Starting at the line that contains "[Solid/pixfort-icon-linkedin-2] (483, 2368)" and ending at the line that contains "Бізбен байланыс (420, 2549)", the lines below are to be given again exactly, with nothing added.

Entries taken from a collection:
....

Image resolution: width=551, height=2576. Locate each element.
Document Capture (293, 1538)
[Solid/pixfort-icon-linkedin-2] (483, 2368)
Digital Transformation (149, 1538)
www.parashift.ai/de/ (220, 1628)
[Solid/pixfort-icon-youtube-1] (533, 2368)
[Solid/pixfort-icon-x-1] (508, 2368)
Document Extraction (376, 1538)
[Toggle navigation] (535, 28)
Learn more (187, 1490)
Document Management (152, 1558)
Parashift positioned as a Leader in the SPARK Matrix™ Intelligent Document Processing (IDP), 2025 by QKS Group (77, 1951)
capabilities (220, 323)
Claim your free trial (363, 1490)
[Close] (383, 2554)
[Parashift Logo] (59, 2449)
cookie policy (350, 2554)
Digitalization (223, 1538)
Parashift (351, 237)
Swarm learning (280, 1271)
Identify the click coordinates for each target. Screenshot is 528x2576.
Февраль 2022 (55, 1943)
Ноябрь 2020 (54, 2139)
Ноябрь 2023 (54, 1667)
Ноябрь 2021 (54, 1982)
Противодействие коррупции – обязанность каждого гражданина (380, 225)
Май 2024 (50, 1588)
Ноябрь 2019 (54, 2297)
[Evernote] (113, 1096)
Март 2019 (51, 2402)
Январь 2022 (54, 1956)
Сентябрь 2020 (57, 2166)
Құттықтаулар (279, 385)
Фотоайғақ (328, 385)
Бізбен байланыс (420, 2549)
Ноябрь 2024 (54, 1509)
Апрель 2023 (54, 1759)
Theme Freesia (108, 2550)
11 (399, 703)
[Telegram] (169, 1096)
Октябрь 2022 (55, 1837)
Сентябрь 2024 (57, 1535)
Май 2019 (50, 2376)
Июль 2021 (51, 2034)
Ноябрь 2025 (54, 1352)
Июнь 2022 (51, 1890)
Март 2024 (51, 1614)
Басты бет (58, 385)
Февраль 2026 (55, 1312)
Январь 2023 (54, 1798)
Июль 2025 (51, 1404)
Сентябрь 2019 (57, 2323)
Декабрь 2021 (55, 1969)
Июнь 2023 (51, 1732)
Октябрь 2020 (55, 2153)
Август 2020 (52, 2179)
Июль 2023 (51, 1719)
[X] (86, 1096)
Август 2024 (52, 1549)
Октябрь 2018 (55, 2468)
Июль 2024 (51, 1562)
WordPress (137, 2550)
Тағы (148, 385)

....

■ ANSWER SECTION:
[Solid/pixfort-icon-linkedin-2] (483, 2368)
Digital Transformation (149, 1538)
www.parashift.ai/de/ (220, 1628)
[Solid/pixfort-icon-youtube-1] (533, 2368)
[Solid/pixfort-icon-x-1] (508, 2368)
Document Extraction (376, 1538)
[Toggle navigation] (535, 28)
Learn more (187, 1490)
Document Management (152, 1558)
Parashift positioned as a Leader in the SPARK Matrix™ Intelligent Document Processing (IDP), 2025 by QKS Group (77, 1951)
capabilities (220, 323)
Claim your free trial (363, 1490)
[Close] (383, 2554)
[Parashift Logo] (59, 2449)
cookie policy (350, 2554)
Digitalization (223, 1538)
Parashift (351, 237)
Swarm learning (280, 1271)
Identify the click coordinates for each target. Screenshot is 528x2576.
Февраль 2022 (55, 1943)
Ноябрь 2020 (54, 2139)
Ноябрь 2023 (54, 1667)
Ноябрь 2021 (54, 1982)
Противодействие коррупции – обязанность каждого гражданина (380, 225)
Май 2024 (50, 1588)
Ноябрь 2019 (54, 2297)
[Evernote] (113, 1096)
Март 2019 (51, 2402)
Январь 2022 (54, 1956)
Сентябрь 2020 (57, 2166)
Құттықтаулар (279, 385)
Фотоайғақ (328, 385)
Бізбен байланыс (420, 2549)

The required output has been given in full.